WRITTEN EXERCISE :: Copy out everything in the listing below from the line containing "Task: Select column" down to the line containing "will click(175, 49).", inclusive, with each line reproduced character for character.

TASK INPUT ::
+ + + +

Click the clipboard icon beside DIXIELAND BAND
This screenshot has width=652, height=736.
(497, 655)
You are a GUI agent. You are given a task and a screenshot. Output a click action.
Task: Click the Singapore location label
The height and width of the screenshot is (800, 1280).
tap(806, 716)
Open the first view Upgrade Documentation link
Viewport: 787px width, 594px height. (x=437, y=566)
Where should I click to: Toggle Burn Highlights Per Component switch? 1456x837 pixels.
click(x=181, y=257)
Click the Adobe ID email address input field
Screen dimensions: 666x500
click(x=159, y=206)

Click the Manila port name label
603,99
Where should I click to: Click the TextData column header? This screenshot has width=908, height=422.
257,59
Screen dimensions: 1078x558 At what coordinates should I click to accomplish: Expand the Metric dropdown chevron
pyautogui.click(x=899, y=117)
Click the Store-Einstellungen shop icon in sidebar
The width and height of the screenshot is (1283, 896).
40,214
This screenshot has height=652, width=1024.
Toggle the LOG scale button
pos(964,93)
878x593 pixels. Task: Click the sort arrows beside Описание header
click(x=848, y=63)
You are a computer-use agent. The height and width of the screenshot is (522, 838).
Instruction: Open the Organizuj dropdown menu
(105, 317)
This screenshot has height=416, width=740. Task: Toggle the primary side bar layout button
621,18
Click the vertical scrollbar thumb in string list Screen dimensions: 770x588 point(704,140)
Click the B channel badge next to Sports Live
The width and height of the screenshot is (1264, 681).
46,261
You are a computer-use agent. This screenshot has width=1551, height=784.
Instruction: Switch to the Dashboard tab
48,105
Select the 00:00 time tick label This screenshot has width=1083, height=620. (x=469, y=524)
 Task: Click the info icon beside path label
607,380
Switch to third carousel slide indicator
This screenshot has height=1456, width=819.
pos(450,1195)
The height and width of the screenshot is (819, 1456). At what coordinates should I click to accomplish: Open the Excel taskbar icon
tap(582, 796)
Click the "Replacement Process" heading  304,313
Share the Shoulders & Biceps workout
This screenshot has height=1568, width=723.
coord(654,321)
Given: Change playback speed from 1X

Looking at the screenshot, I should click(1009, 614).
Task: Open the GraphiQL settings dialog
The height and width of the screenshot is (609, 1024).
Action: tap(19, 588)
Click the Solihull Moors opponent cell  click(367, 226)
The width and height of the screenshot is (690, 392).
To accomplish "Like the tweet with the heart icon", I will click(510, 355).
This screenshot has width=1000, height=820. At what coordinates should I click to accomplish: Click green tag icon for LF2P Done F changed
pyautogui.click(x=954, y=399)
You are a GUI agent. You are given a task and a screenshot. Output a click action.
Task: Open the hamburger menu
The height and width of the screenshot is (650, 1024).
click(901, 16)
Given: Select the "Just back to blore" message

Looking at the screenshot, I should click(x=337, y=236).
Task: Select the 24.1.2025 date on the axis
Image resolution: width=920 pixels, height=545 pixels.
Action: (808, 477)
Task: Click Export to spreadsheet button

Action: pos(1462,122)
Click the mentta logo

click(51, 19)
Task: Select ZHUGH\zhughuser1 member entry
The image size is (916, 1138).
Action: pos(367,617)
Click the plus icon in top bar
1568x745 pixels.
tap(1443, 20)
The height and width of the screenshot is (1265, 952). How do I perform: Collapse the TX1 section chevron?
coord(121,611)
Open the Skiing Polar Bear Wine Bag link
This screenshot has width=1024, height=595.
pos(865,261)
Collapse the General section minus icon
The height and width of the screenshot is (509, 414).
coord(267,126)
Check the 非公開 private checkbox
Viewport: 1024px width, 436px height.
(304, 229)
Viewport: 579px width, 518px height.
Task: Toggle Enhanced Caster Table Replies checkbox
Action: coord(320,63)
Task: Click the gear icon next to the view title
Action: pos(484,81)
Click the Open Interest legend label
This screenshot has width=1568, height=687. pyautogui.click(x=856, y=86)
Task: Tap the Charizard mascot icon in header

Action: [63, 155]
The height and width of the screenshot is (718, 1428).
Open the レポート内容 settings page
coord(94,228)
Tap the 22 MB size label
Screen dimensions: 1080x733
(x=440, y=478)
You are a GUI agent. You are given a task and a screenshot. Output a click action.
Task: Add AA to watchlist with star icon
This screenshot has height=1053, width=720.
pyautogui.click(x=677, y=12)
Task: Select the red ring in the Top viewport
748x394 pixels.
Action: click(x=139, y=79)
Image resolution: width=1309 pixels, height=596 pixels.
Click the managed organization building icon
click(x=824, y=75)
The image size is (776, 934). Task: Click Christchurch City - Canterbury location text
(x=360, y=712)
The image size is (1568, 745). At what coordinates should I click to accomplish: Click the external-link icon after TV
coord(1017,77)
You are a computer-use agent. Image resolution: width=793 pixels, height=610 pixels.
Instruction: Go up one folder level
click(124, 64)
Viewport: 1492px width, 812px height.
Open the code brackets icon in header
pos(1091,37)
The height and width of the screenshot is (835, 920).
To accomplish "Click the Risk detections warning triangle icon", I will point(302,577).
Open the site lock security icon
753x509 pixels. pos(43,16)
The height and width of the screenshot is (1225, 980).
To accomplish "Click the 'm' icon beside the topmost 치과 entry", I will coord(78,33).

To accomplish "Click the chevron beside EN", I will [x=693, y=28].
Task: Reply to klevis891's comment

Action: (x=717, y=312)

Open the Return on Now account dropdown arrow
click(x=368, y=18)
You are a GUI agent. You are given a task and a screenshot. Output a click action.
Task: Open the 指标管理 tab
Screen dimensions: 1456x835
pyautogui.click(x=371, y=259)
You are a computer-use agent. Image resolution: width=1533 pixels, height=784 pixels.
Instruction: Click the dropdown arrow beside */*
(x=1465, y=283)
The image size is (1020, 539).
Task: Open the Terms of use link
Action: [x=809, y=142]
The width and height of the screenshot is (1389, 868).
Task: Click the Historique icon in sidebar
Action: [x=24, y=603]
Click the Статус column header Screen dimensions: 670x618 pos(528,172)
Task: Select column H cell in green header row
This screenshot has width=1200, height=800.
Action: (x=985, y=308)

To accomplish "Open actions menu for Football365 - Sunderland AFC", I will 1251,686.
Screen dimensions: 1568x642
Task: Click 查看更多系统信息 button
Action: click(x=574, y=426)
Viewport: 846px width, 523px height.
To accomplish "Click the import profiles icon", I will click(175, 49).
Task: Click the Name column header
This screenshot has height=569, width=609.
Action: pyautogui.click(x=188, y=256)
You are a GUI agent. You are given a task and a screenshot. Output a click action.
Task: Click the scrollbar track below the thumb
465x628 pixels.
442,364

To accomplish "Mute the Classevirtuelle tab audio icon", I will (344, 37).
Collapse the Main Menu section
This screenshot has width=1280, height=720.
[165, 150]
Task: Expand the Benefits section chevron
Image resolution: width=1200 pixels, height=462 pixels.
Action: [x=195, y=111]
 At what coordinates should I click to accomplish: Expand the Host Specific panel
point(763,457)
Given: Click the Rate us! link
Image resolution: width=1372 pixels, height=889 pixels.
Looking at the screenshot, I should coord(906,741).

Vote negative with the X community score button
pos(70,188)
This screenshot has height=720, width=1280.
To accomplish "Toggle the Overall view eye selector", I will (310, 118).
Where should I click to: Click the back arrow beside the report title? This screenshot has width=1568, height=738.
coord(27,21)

+ + + +

SOLUTION TO THE EXERCISE ::
Task: Select column H cell in green header row
This screenshot has width=1200, height=800.
Action: (x=985, y=308)

To accomplish "Open actions menu for Football365 - Sunderland AFC", I will 1251,686.
Screen dimensions: 1568x642
Task: Click 查看更多系统信息 button
Action: click(x=574, y=426)
Viewport: 846px width, 523px height.
To accomplish "Click the import profiles icon", I will click(175, 49).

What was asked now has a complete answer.